I standardly create kernel and pass values like:
clSetKernelArg(cl_kernel, 0, sizeof(cl_mem), (void*)&rt_kdtree_mem_c); clSetKernelArg(cl_kernel, 1, sizeof(cl_mem), (void*)&rt_kdtree_mem_a); clSetKernelArg(cl_kernel, 2, sizeof(cl_mem), (void*)&rt_kdtree_mem_B); clSetKernelArg(cl_kernel, 3, sizeof(cl_mem), (void*)&rt_tree_bounds); clSetKernelArg(cl_kernel, 4, sizeof(int), (void*)&rt_kdtree_items);
And my kernel looks like (just for testing):
#pragma OPENCL EXTENSION cl_amd_printf : enable
__kernel void main(__global float* c, __global float* a, __global float* b, __global float* bounds, const int num)
{
const int idx = get_global_id(0);
printf("Idx %d, Bounds: %f %f %f\n", idx, bounds[0], bounds[1], bounds[2]);
if(idx < num)
{
c[idx] = a[idx] + b[idx];
}
}
What I really can't get is, why my bounds are passed like {-125, 0, 0, .... 0}, and on the application side it's actually {-125, -5, -125, 1, ... 1}. E.g. I only get first value passed.
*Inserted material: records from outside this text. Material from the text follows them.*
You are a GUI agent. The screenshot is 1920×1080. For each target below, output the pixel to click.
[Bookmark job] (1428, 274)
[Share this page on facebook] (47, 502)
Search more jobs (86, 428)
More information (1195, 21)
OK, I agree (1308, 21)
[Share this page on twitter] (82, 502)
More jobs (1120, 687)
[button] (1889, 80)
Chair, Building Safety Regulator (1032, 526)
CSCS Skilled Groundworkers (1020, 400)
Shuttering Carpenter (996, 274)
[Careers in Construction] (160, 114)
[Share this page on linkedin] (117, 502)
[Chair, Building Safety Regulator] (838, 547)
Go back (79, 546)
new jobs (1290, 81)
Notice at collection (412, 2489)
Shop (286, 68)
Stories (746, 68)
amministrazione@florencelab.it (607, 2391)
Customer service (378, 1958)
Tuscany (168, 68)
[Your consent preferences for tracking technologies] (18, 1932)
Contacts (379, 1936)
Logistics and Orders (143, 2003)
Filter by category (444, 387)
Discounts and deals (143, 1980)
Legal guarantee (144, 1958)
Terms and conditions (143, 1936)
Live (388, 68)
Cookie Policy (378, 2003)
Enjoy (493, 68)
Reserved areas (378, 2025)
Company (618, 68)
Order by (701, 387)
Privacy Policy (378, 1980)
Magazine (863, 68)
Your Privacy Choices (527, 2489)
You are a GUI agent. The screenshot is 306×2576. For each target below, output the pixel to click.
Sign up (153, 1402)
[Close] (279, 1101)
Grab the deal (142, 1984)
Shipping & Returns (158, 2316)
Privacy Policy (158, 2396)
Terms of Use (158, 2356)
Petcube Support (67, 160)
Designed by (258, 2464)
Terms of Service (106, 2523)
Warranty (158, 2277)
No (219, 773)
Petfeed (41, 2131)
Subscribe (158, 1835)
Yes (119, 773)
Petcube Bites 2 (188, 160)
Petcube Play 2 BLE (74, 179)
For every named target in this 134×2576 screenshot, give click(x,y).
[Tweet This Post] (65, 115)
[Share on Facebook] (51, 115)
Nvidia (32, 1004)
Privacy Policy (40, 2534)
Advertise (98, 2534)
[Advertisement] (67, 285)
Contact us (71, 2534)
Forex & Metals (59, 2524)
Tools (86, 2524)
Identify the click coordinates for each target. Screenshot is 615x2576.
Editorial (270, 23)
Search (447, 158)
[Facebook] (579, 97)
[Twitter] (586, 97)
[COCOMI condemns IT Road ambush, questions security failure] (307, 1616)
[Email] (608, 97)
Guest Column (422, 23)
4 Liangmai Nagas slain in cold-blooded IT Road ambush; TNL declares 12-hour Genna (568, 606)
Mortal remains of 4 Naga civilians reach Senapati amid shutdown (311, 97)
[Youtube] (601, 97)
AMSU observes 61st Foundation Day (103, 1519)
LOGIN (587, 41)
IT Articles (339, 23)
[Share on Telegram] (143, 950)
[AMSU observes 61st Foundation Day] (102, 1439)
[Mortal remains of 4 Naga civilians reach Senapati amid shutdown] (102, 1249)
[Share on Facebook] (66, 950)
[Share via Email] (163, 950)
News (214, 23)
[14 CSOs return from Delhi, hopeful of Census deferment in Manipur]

Data are passed in the standard way...
clEnqueueWriteBuffer(cl_queue, rt_tree_bounds, CL_TRUE, 0, sizeof(float) * 8, data, 0, NULL, &cl_event); clReleaseEvent(cl_event);
And of course I call clFinish before I execute the kernel.
I still can't get it after two hours, on the other hand I'm sure there is some childish bug in here... If anyone can spot it, I'd be very glad.